L’Inspection générale des finances (IGF) entend renforcer le contrôle des finances publiques grâce à la digitalisation, mais cette transformation s’heurte tout de même à un défi de taille : la qualité et la fiabilité des données produites par les administrations et les entités soumises au contrôle afin de lui permettre de mieux contrôler. Pour l’institution, disposer de données ne suffit pas. Encore faut-il pouvoir en vérifier la cohérence, l’exactitude et la concordance avant de les exploiter pour établir des constats de contrôle.
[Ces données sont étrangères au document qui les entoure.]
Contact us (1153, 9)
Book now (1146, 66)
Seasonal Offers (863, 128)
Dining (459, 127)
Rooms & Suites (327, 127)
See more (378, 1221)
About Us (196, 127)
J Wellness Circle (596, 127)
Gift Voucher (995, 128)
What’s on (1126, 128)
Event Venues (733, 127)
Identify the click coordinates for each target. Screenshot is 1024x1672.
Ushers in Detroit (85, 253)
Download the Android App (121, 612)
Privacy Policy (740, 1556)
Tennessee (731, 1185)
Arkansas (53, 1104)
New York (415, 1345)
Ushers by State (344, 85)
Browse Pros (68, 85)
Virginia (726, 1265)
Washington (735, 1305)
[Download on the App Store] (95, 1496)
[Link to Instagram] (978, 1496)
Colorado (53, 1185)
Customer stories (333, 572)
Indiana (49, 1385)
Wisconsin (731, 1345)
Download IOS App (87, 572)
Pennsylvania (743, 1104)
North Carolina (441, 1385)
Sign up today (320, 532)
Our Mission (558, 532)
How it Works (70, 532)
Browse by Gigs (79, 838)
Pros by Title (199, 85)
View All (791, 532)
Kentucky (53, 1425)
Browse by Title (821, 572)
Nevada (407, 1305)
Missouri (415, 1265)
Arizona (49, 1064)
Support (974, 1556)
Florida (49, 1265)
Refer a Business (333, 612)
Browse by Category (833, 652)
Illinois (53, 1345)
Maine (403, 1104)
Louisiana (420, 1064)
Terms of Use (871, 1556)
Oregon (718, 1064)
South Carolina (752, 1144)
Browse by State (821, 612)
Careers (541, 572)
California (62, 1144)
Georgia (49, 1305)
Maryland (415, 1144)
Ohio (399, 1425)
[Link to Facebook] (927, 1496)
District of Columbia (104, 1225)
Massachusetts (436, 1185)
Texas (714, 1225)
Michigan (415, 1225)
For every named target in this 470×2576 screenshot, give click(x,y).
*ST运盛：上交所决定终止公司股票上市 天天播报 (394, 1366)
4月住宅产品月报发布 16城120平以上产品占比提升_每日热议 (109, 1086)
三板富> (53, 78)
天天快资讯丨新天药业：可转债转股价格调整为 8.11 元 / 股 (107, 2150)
L’institution entend répondre à cette difficulté par le croisement de plusieurs sources d’informations. Les données fournies par une administration pourront ainsi être confrontées à celles détenues par d’autres services publics ou recueillies auprès de sources extérieures, a expliqué son inspecteur principal Christophe Bitasimwa lors d’un briefing animé avec le ministre de la Communication et Médias, Patrick Muyaya.
« La qualité des données, c’est un sérieux problème. La première chose, c’est d’abord d’avoir ces données-là, et puis juger de leur qualité. Et comment juger la qualité de ces données ? C’est en comparant les sources. Lorsque nous aurons les données de la douane, celles de la DGI, de l’OCC, de l’OGEFREM, mais aussi les données que nous allons recueillir de l’extérieur, nous pourrons procéder au croisement des informations », explique-t-il.
Cette méthode doit permettre, indique-t-il, de repérer les écarts entre les informations détenues par différentes administrations. Une déclaration faite auprès d’un service pourra ainsi être confrontée aux données disponibles ailleurs afin de détecter d’éventuelles incohérences.
« À ce moment-là, nous ferons le croisement des données et nous pourrons apprécier la qualité des informations que nous avons devant nous. Nous pourrons ensuite interpeller le service concerné pour qu’il nous démontre, par exemple, pourquoi une marchandise importée à 10 000 dollars est déclarée à la douane à seulement 1 000 dollars. C’est justement grâce au croisement et au recoupement des données à travers plusieurs sources que nous pouvons détecter ce genre de situation. », ajoute Christophe Bitasimwa.
Selon lui, cette approche doit permettre à l’IGF de ne plus dépendre d’une seule source pour apprécier la situation financière ou administrative d’une entité contrôlée. La multiplication des sources constitue ainsi un moyen de vérifier la cohérence des informations avant d’en tirer des conclusions.
Mais pour être efficace, ce dispositif suppose aussi que les administrations améliorent la production et la gestion de leurs propres données. L’IGF affirme vouloir accompagner les régies financières dans cette démarche, au-delà de sa mission traditionnelle de contrôle.
« Nous travaillons avec les régies financières en connivence, mais nous les aidons aussi à travailler. Nous avons un aspect pédagogique. Il ne s’agit donc pas seulement de relever les erreurs ou les incohérences dans les données. Nous devons également aider les services concernés », conclut-il.
Le défi est d’autant plus important que la digitalisation ne garantit pas, à elle seule, la fiabilité du contrôle. Un système numérique peut traiter rapidement une grande quantité d’informations, mais la pertinence de ses résultats dépend directement de la qualité des données qui y sont introduites.
L’IGF doit donc miser, selon l’inspecteur principal, sur un dispositif fondé sur la confrontation des informations provenant notamment de la douane, de la DGI, de l’OCC, de l’OGEFREM et d’autres sources. Cette interconnexion pourra permettre de détecter plus rapidement les incohérences et de renforcer la capacité de l’administration à vérifier les déclarations qui lui sont transmises.